Produce an exact copy of the listing.

** Opening Extracted material block **

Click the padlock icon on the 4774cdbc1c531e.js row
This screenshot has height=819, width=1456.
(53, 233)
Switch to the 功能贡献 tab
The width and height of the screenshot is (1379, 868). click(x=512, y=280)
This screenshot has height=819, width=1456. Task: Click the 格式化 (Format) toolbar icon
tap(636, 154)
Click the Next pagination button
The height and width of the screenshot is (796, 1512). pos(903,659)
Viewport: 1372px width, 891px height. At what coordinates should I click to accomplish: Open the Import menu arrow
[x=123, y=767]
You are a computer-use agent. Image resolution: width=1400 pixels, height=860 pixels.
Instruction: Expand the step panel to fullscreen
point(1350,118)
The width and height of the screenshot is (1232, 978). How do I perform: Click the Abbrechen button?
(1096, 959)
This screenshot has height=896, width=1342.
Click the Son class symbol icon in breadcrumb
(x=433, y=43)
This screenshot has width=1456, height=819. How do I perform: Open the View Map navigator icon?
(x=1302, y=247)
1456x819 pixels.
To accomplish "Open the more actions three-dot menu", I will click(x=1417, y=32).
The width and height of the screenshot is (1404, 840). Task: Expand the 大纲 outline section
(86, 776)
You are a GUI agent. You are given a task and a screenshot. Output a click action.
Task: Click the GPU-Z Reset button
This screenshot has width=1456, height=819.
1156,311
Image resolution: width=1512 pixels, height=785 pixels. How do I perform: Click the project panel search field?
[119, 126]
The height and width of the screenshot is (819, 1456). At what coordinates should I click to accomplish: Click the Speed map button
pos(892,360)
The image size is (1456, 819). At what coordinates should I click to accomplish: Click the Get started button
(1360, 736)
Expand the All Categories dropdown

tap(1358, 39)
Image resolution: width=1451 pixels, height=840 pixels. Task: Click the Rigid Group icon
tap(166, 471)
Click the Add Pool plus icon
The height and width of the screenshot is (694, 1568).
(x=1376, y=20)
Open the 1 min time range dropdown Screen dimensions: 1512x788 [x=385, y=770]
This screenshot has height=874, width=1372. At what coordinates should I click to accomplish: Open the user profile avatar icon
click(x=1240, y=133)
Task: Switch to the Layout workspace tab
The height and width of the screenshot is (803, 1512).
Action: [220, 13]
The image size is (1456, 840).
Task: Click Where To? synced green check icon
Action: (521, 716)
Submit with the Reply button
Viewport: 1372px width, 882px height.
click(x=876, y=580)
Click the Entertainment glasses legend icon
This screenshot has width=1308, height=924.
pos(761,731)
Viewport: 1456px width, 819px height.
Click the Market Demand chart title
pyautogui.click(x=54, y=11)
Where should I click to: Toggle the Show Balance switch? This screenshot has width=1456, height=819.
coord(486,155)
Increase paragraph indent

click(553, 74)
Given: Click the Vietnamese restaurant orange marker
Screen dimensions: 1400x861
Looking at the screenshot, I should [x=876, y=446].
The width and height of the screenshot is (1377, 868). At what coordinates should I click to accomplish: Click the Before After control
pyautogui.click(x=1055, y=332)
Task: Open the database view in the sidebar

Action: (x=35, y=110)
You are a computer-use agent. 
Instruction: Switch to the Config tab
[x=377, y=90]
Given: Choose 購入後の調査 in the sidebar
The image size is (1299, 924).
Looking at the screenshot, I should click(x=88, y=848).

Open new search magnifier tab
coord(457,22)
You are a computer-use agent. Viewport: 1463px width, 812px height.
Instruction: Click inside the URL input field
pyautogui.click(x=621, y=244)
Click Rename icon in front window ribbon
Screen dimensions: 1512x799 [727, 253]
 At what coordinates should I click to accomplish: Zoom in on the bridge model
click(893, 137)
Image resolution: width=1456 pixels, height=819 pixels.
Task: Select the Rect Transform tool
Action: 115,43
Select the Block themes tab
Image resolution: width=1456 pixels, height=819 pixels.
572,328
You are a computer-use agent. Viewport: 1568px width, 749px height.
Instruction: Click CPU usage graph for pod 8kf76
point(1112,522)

** Closing Extracted material block **

### Task solution:
Click the padlock icon on the 4774cdbc1c531e.js row
This screenshot has height=819, width=1456.
(53, 233)
Switch to the 功能贡献 tab
The width and height of the screenshot is (1379, 868). click(x=512, y=280)
This screenshot has height=819, width=1456. Task: Click the 格式化 (Format) toolbar icon
tap(636, 154)
Click the Next pagination button
The height and width of the screenshot is (796, 1512). pos(903,659)
Viewport: 1372px width, 891px height. At what coordinates should I click to accomplish: Open the Import menu arrow
[x=123, y=767]
You are a computer-use agent. Image resolution: width=1400 pixels, height=860 pixels.
Instruction: Expand the step panel to fullscreen
point(1350,118)
The width and height of the screenshot is (1232, 978). How do I perform: Click the Abbrechen button?
(1096, 959)
This screenshot has height=896, width=1342.
Click the Son class symbol icon in breadcrumb
(x=433, y=43)
This screenshot has width=1456, height=819. How do I perform: Open the View Map navigator icon?
(x=1302, y=247)
1456x819 pixels.
To accomplish "Open the more actions three-dot menu", I will click(x=1417, y=32).
The width and height of the screenshot is (1404, 840). Task: Expand the 大纲 outline section
(86, 776)
You are a GUI agent. You are given a task and a screenshot. Output a click action.
Task: Click the GPU-Z Reset button
This screenshot has width=1456, height=819.
1156,311
Image resolution: width=1512 pixels, height=785 pixels. How do I perform: Click the project panel search field?
[119, 126]
The height and width of the screenshot is (819, 1456). At what coordinates should I click to accomplish: Click the Speed map button
pos(892,360)
The image size is (1456, 819). At what coordinates should I click to accomplish: Click the Get started button
(1360, 736)
Expand the All Categories dropdown

tap(1358, 39)
Image resolution: width=1451 pixels, height=840 pixels. Task: Click the Rigid Group icon
tap(166, 471)
Click the Add Pool plus icon
The height and width of the screenshot is (694, 1568).
(x=1376, y=20)
Open the 1 min time range dropdown Screen dimensions: 1512x788 [x=385, y=770]
This screenshot has height=874, width=1372. At what coordinates should I click to accomplish: Open the user profile avatar icon
click(x=1240, y=133)
Task: Switch to the Layout workspace tab
The height and width of the screenshot is (803, 1512).
Action: [220, 13]
The image size is (1456, 840).
Task: Click Where To? synced green check icon
Action: (521, 716)
Submit with the Reply button
Viewport: 1372px width, 882px height.
click(x=876, y=580)
Click the Entertainment glasses legend icon
This screenshot has width=1308, height=924.
pos(761,731)
Viewport: 1456px width, 819px height.
Click the Market Demand chart title
pyautogui.click(x=54, y=11)
Where should I click to: Toggle the Show Balance switch? This screenshot has width=1456, height=819.
coord(486,155)
Increase paragraph indent

click(553, 74)
Given: Click the Vietnamese restaurant orange marker
Screen dimensions: 1400x861
Looking at the screenshot, I should [x=876, y=446].
The width and height of the screenshot is (1377, 868). At what coordinates should I click to accomplish: Click the Before After control
pyautogui.click(x=1055, y=332)
Task: Open the database view in the sidebar

Action: (x=35, y=110)
You are a computer-use agent. 
Instruction: Switch to the Config tab
[x=377, y=90]
Given: Choose 購入後の調査 in the sidebar
The image size is (1299, 924).
Looking at the screenshot, I should click(x=88, y=848).

Open new search magnifier tab
coord(457,22)
You are a computer-use agent. Viewport: 1463px width, 812px height.
Instruction: Click inside the URL input field
pyautogui.click(x=621, y=244)
Click Rename icon in front window ribbon
Screen dimensions: 1512x799 [727, 253]
 At what coordinates should I click to accomplish: Zoom in on the bridge model
click(893, 137)
Image resolution: width=1456 pixels, height=819 pixels.
Task: Select the Rect Transform tool
Action: 115,43
Select the Block themes tab
Image resolution: width=1456 pixels, height=819 pixels.
572,328
You are a computer-use agent. Viewport: 1568px width, 749px height.
Instruction: Click CPU usage graph for pod 8kf76
point(1112,522)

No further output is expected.